# MKIV Jetta fog light question



## eurolicious (May 13, 2009)

So I have had this 2002 Jetta GLS and the fog lights have never worked. I have had three different sets of headlights on the car one eBay aftermarket set that came on the car when I bought I and two sets of e-codes I installed myself. My car is fully loaded and it should've had fogs so I am wondering if is there a particular fuse or relay for the dogs on these cars (I looked and couldn't find one, I also have pulled all of my fuses and they are all okay). I thought that perhaps my US spec switch was malfunctioning (fog light portion), so i purchased an euro switch and still nothing. Bulbs are brand new and the e-codes are maybe 10 months old. 

Car in question:










Thanks in advance :beer:


Sent from my toolbox using pliers and a screwdriver.


----------



## dennisgli (May 17, 2003)

Yes, there should be two fuses and a relay.

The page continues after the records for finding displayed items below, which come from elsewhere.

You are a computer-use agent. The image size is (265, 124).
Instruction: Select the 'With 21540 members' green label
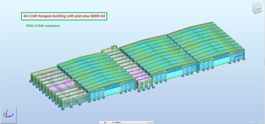pos(43,26)
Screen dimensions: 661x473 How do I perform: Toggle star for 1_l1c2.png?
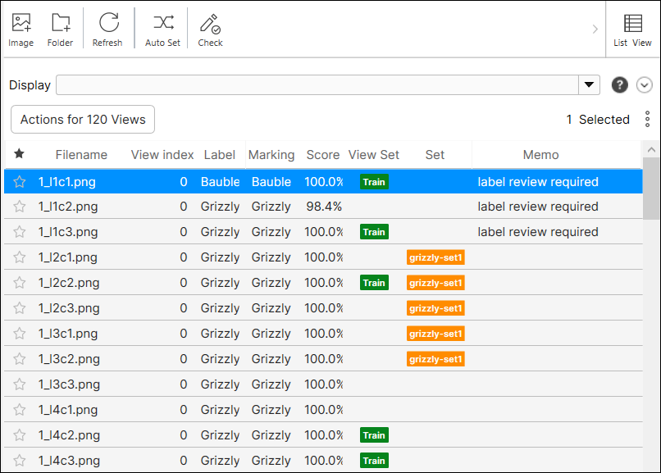[20, 207]
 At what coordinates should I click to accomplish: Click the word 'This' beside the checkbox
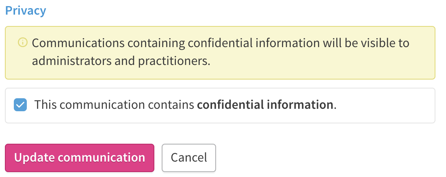coord(46,105)
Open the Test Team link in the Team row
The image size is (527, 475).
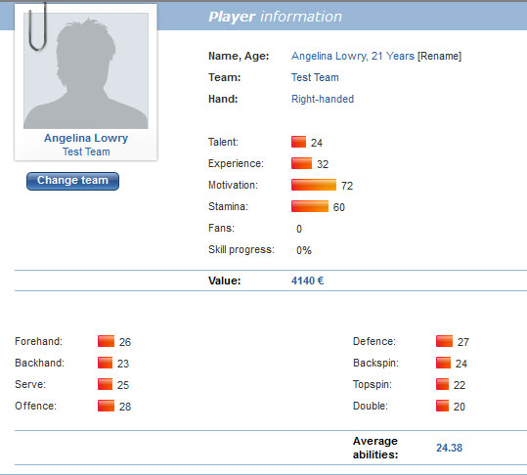[x=315, y=77]
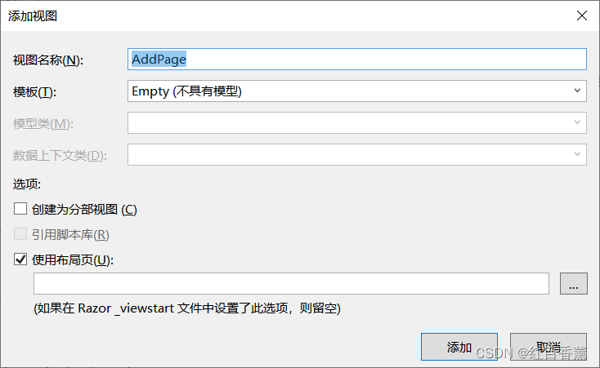
Task: Toggle the 引用脚本库 checkbox
Action: coord(20,235)
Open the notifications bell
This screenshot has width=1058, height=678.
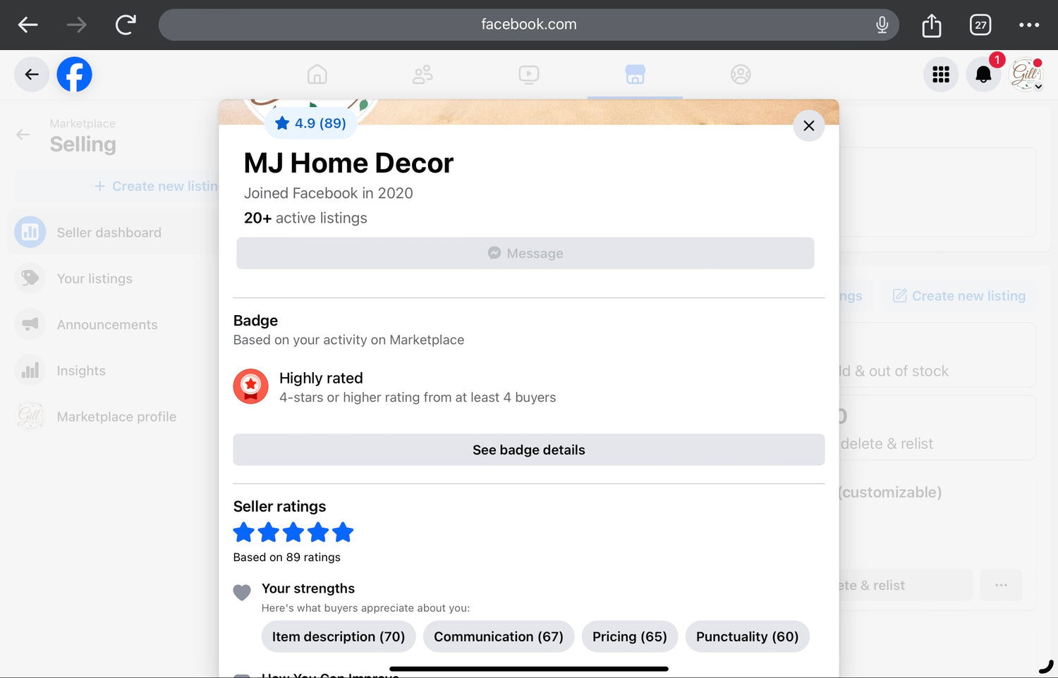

Let's start with this - does the fog light on the switch light when you turn the fogs on?

Then, does the relay click when you turn the headlights on and switch back and forth from low beams to high beams?


----------



## eurolicious (May 13, 2009)

dennisgli said:


> Yes, there should be two fuses and a relay.
> 
> Let's start with this - does the fog light on the switch light when you turn the fogs on?
> 
> Then, does the relay click when you turn the headlights on and switch back and forth from low beams to high beams?


The foglight indicator does turn on on the headlight switch:










Now as far as the clicking I'll check and listen for it. Is the relay located under the hood in that black box? 


Thank you very much!!! :beer:


----------



## dennisgli (May 17, 2003)

No. the relay is under the dash.

Golf/Jetta IV Relay List


----------



## eurolicious (May 13, 2009)

dennisgli said:


> No. the relay is under the dash.
> 
> Golf/Jetta IV Relay List


Awesome!!! I'll get on it tonight. I really appreciate your help!!


----------